[DATA TO PROCESS Boundary: Start]

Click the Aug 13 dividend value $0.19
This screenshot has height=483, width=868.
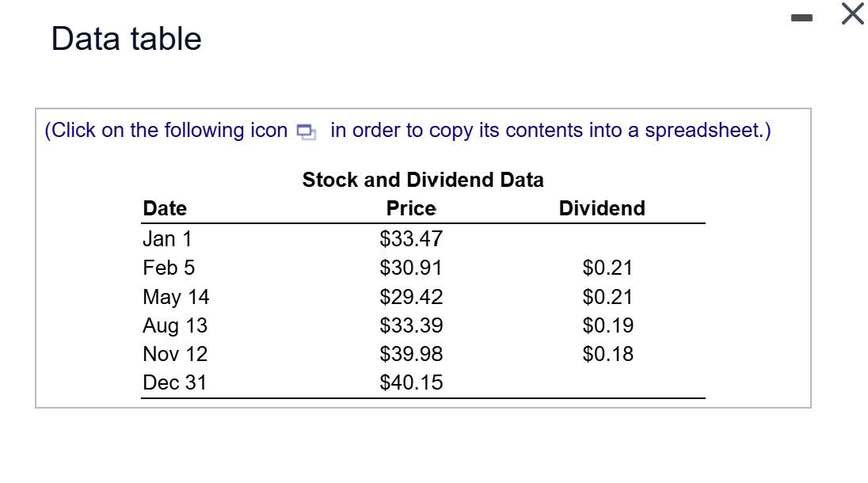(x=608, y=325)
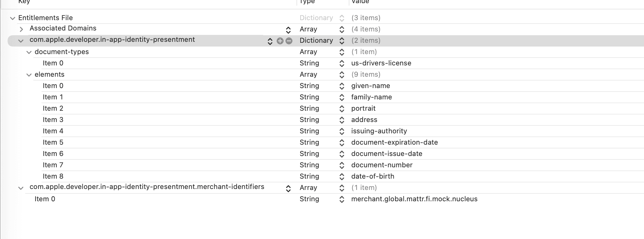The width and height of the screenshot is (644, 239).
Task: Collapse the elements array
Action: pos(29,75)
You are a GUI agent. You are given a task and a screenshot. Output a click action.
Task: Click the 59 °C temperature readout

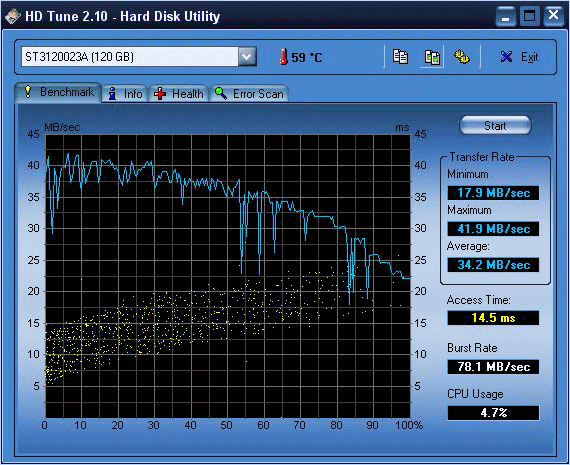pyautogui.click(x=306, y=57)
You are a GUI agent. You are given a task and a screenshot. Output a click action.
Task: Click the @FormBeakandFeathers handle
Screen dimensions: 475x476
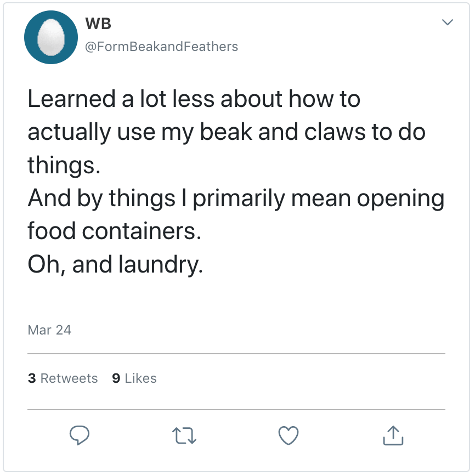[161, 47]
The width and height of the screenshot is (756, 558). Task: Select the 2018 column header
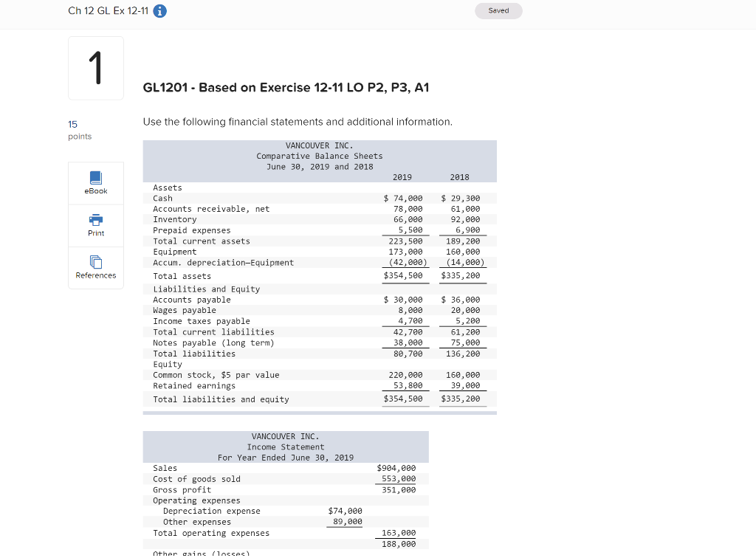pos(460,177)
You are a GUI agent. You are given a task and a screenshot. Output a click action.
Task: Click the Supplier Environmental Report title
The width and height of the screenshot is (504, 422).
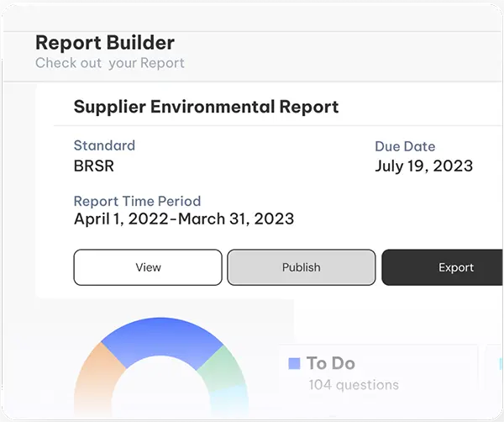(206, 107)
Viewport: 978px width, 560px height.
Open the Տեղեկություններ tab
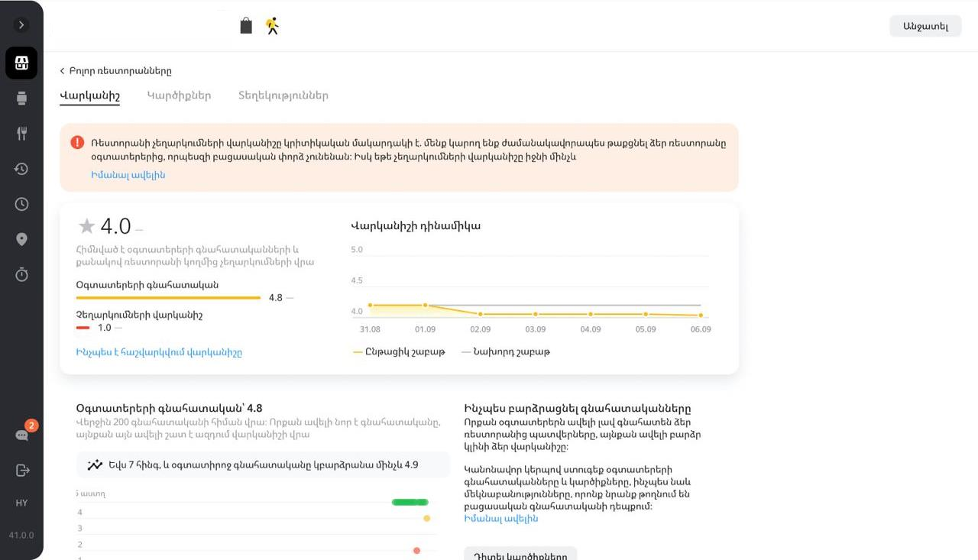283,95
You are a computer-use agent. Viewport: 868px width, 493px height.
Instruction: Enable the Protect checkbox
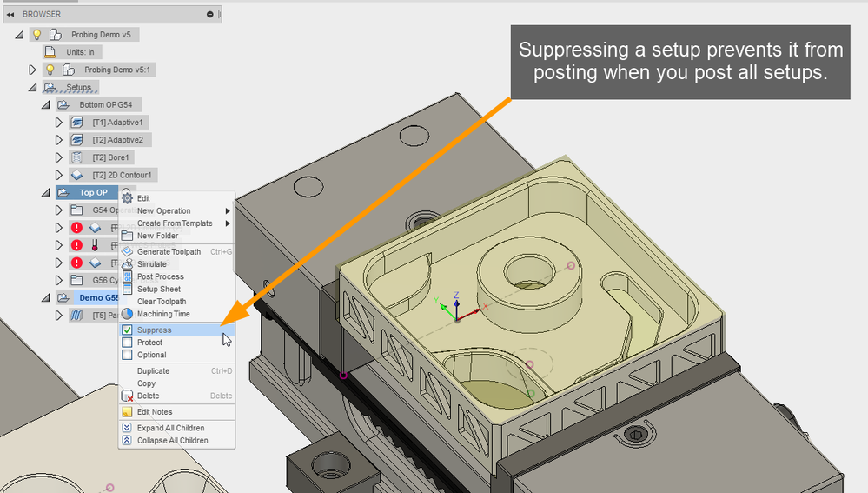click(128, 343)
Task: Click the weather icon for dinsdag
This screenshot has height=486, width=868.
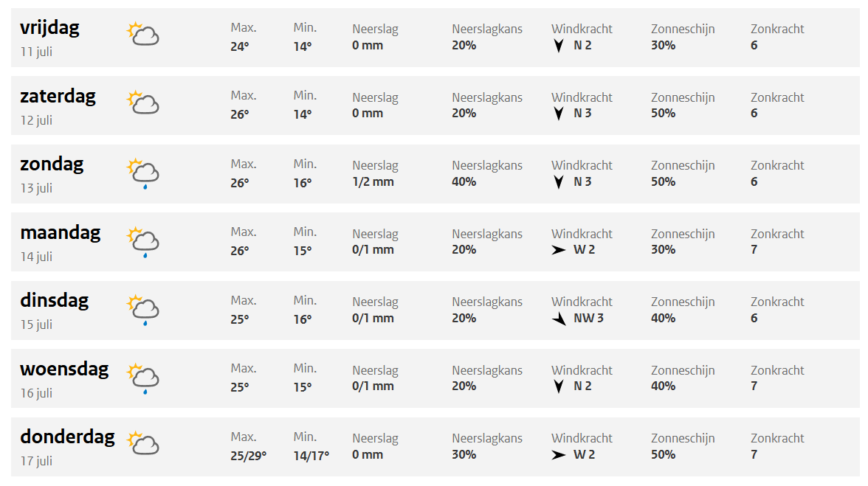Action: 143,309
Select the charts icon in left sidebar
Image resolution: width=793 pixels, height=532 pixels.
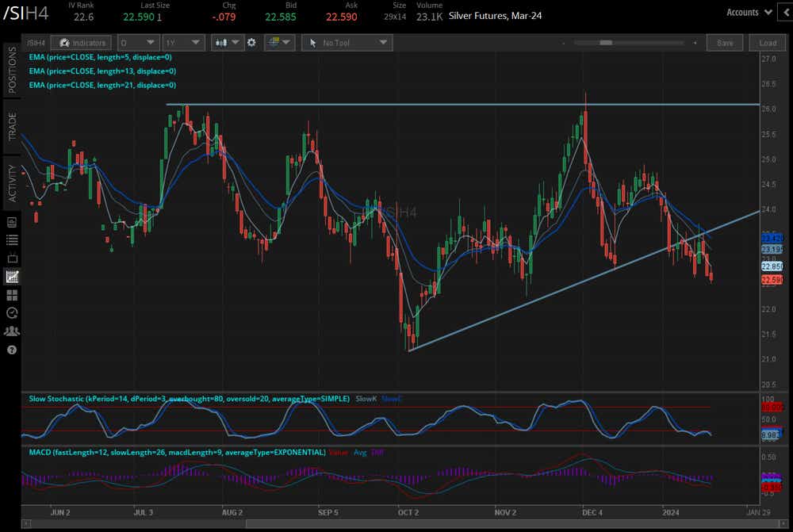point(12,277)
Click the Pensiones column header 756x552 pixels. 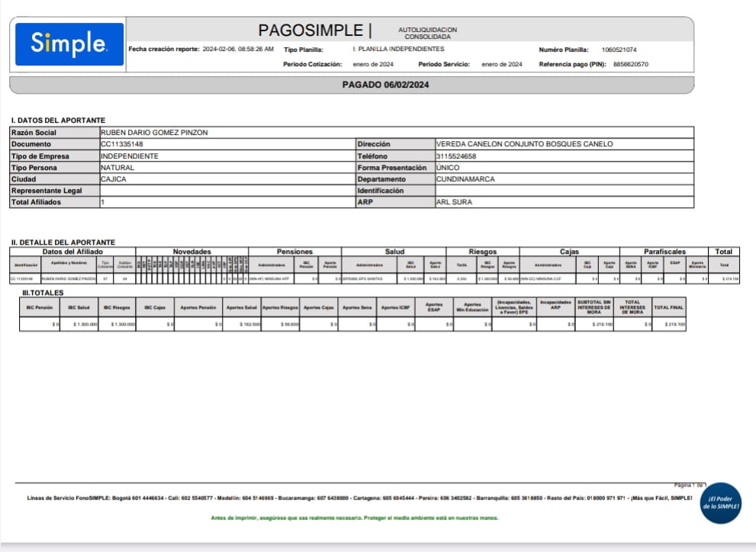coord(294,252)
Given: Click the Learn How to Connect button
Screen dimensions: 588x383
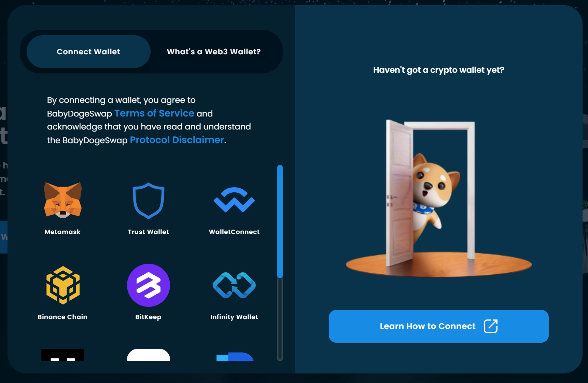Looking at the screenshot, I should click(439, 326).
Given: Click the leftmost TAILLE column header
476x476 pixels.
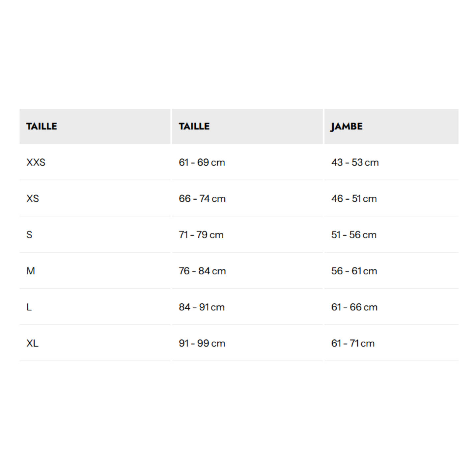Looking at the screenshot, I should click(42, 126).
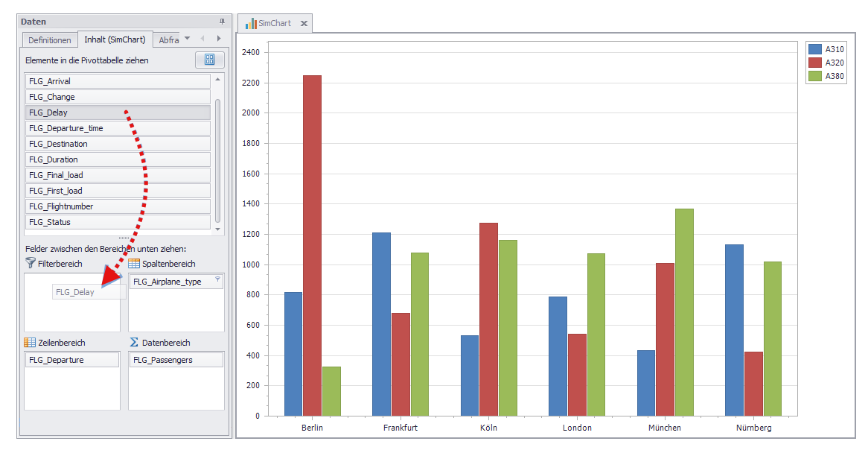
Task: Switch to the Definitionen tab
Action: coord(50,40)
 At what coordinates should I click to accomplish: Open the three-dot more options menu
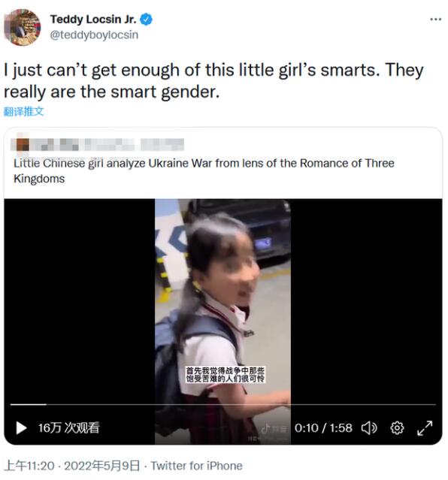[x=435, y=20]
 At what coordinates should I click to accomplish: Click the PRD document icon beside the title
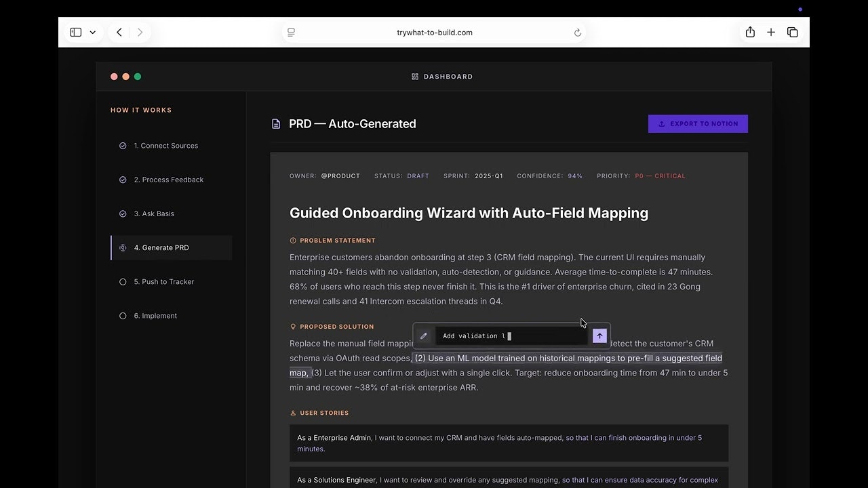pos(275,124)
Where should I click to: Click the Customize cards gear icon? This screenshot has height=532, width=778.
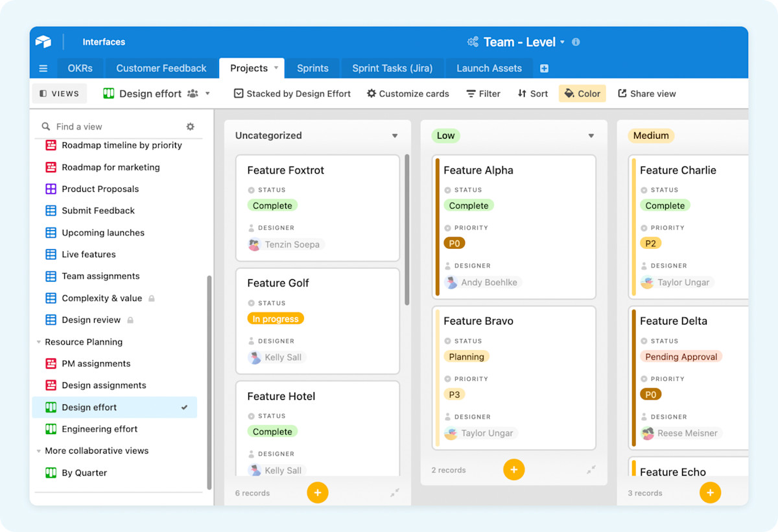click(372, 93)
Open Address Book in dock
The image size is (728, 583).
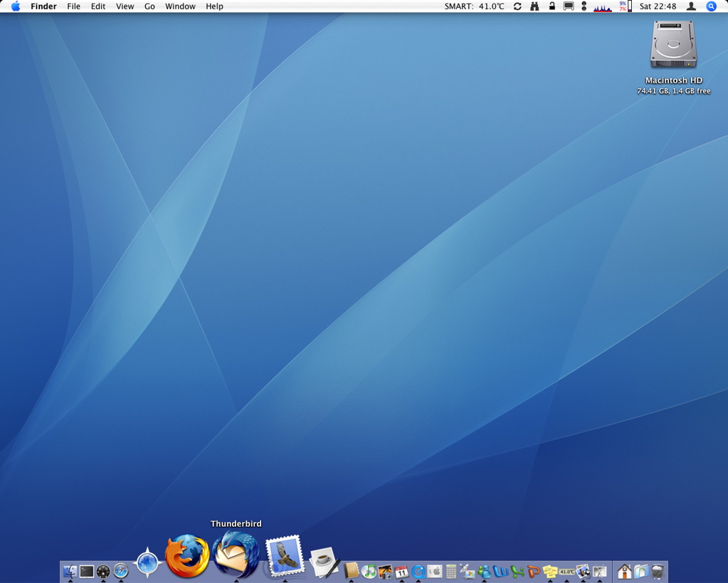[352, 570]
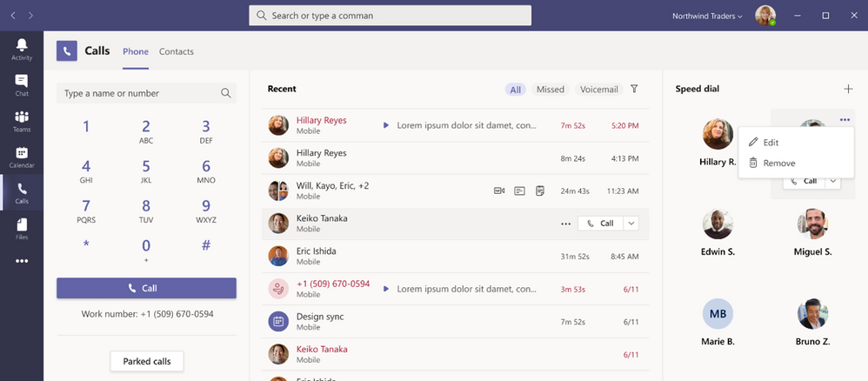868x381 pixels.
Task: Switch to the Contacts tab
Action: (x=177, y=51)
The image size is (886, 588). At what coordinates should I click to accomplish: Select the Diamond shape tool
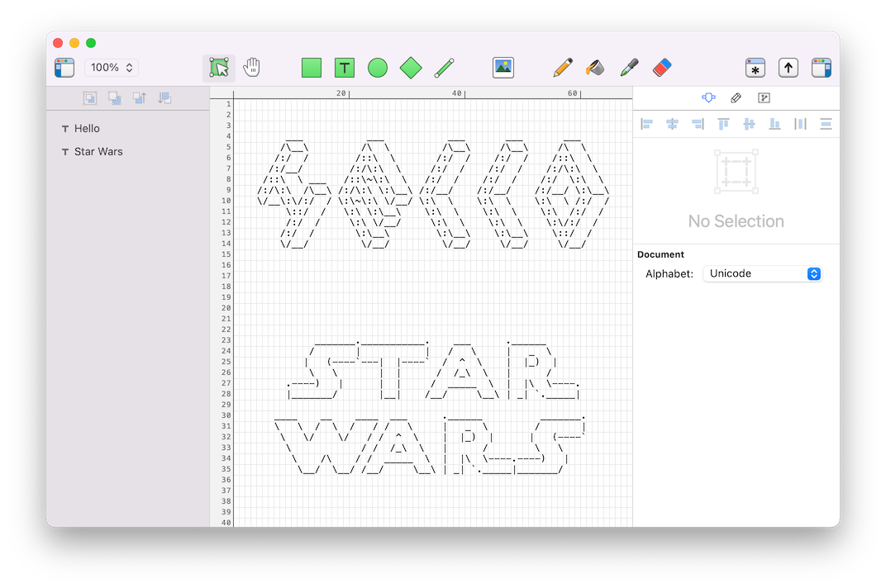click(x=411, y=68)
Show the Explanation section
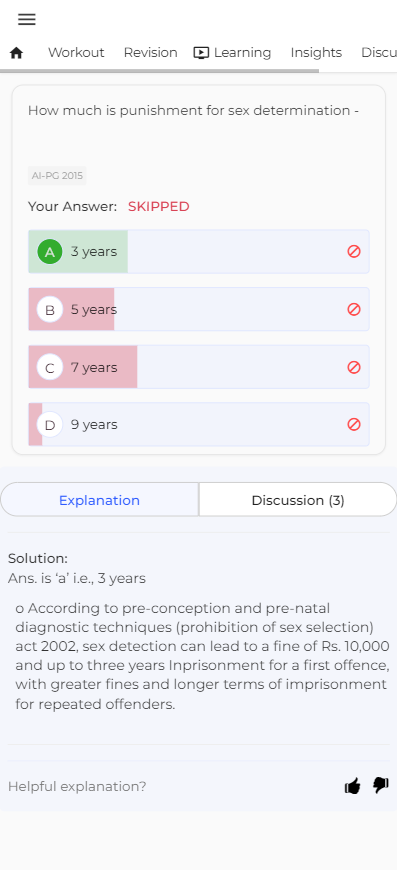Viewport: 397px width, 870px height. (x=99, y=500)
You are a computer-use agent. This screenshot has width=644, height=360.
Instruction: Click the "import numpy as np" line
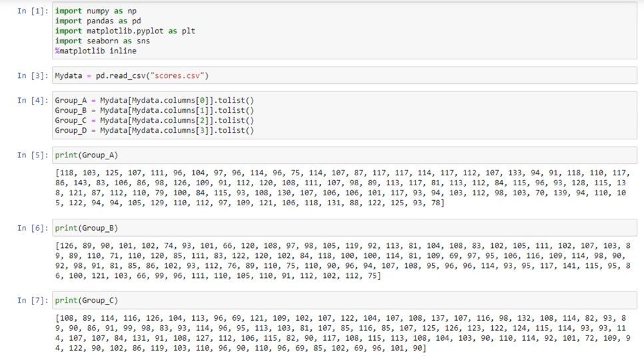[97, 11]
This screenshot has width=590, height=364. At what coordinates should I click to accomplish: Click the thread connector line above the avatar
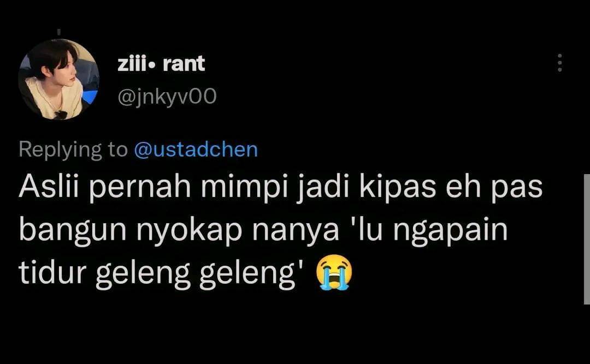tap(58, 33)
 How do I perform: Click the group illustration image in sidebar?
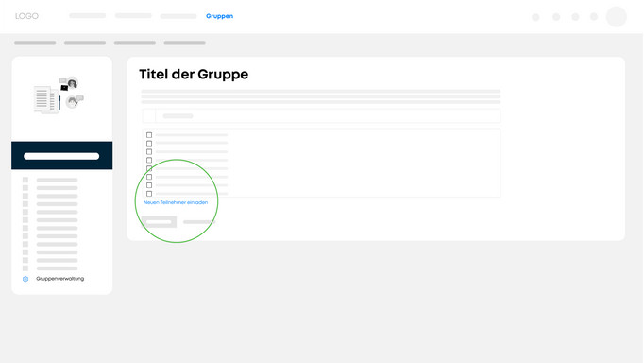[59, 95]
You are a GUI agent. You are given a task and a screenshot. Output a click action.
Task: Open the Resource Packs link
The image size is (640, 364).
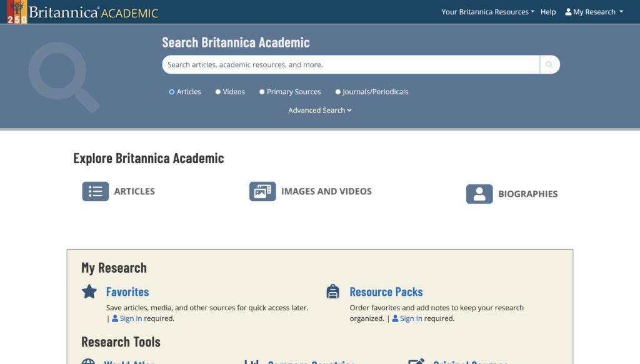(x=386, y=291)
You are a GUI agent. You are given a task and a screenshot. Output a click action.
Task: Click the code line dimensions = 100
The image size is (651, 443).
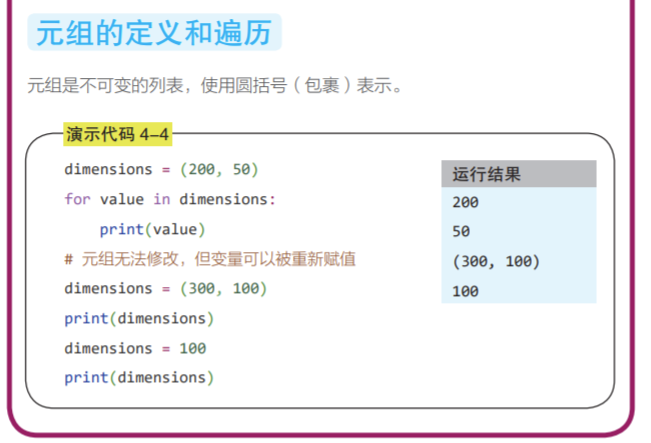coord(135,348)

[DATA TO PROCESS Boundary: End]

## WORK ORDER
Among the records, find the lines that contain "computer" and copy each of them.

## REPLY TO THE TASK
You are a computer-use agent. Viewport: 868px width, 493px height.
You are a computer-use agent. This screenshot has width=644, height=360.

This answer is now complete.